Passage to read:
..............................

ACT UP marchers confronted and yelled at former Mayor Ed Koch as he tried to return to his home at Two Fifth Ave. in 1990. Photos by John Penley
BY LINCOLN ANDERSON | Ed Koch came under furious assault in the 1980s during the AIDS crisis from activists who charged he didn’t do enough to publicize and combat the plague — much less come out himself. They declared he was a closeted homosexual and a hypocrite.
In 1990, John Penley was a freelance photographer covering the Downtown scene for the daily newspapers as well as The Villager. One evening he was shooting a march by the group ACT UP. There had been a gay-bashing on St. Mark’s Place and the demonstrators were starting out in the West Village and heading over to the scene of the attack. Suddenly, former Mayor Ed Koch appeared and tried to get through the ACT UP protesters to return to his Two Fifth Ave. residence.
“He was coming home from a movie,” Penley recounted. “He had a police detail with him. He wasn’t mayor at that point, but he still had police protection.”
Typical of Koch, he tried to plow right through the protesters, but it quickly turned tense.
“I’m surprised he walked through them,” Penley said, though adding, “That’s Koch: ‘F— you, I’m walking through.’ It was ACT UP, they hated him. People got right up in his face. I think he thought he was going to get hit. They got him out of there pretty fast when the guy stuck his finger in his face.”
Penley, who was also an East Village activist, felt the protesters’ anger on a personal level.
Keith Haring at a City Hall protest. The artist died of AIDS in February 1990.
“Back in those days, you were going to die,” he recalled of people with AIDS. “It was just how much you were going to suffer. There was no saving them.”
Penley had friends with the virus in the Tompkins Square Park “Tent City” homeless encampment who went through sheer hell before they perished, as they were ravaged by the disease, he said.

..............................

Records shown:

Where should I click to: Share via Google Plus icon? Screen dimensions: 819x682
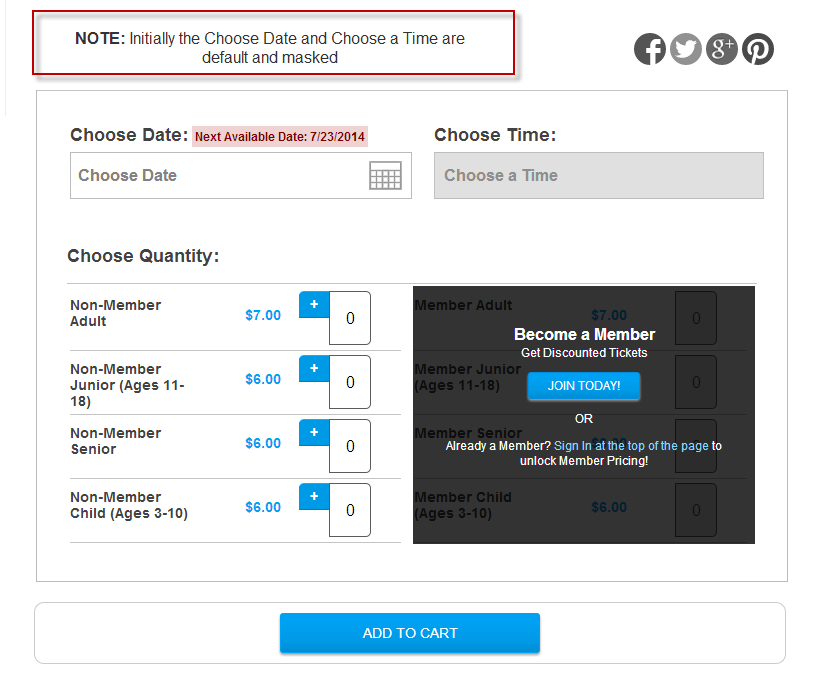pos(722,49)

..............................

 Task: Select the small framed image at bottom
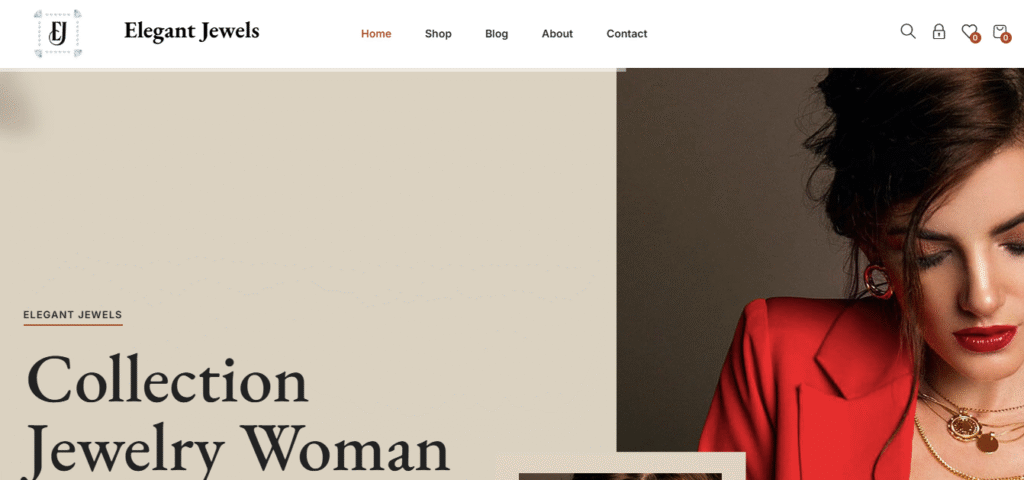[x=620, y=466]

..............................

What you need to do: Continue the article about ACT UP marchers confronting Ed Koch in 1990 with new text that follows its final sentence.

Response box:
“It seemed like almost every week one person you knew was dying,” he remembered. “If you’d go to ACT UP meetings, the leadership would always be changing because people were dying.”
Penley personally didn’t yell anything at Koch that night, because he was too busy snapping shots.
“I took my film right away to the New York Post,” he recalled. “I said, ‘Great, I’m going to get some money and this is my revenge on Ed Koch.’ I knew I was going to sell it somewhere.”
A photo of Penley’s similar to the one above, but slightly different, ran on the Post’s front page the next day with the headline “Gay Rage” and is one of the photographer’s all-time favorite shots of his.
“My feeling was that Koch’s crime was to stay silent during the AIDS epidemic,” Penley said. “Koch said nothing, and to me that’s unforgivable.
“Some of the media reports I read said that he was afraid it would hurt tourism to New York City. I always thought he was worried if he did talk about it, people would ask if he was gay.
“I think he was,” Penley said. “I really do. I think it’s pretty much commonly accepted. He didn’t come out of the closet. On top of that, he became a conservative.”
In later years, Penley and Koch would joust in the pages of this paper.
“We had some back-and-forths in The Villager,” he recalled.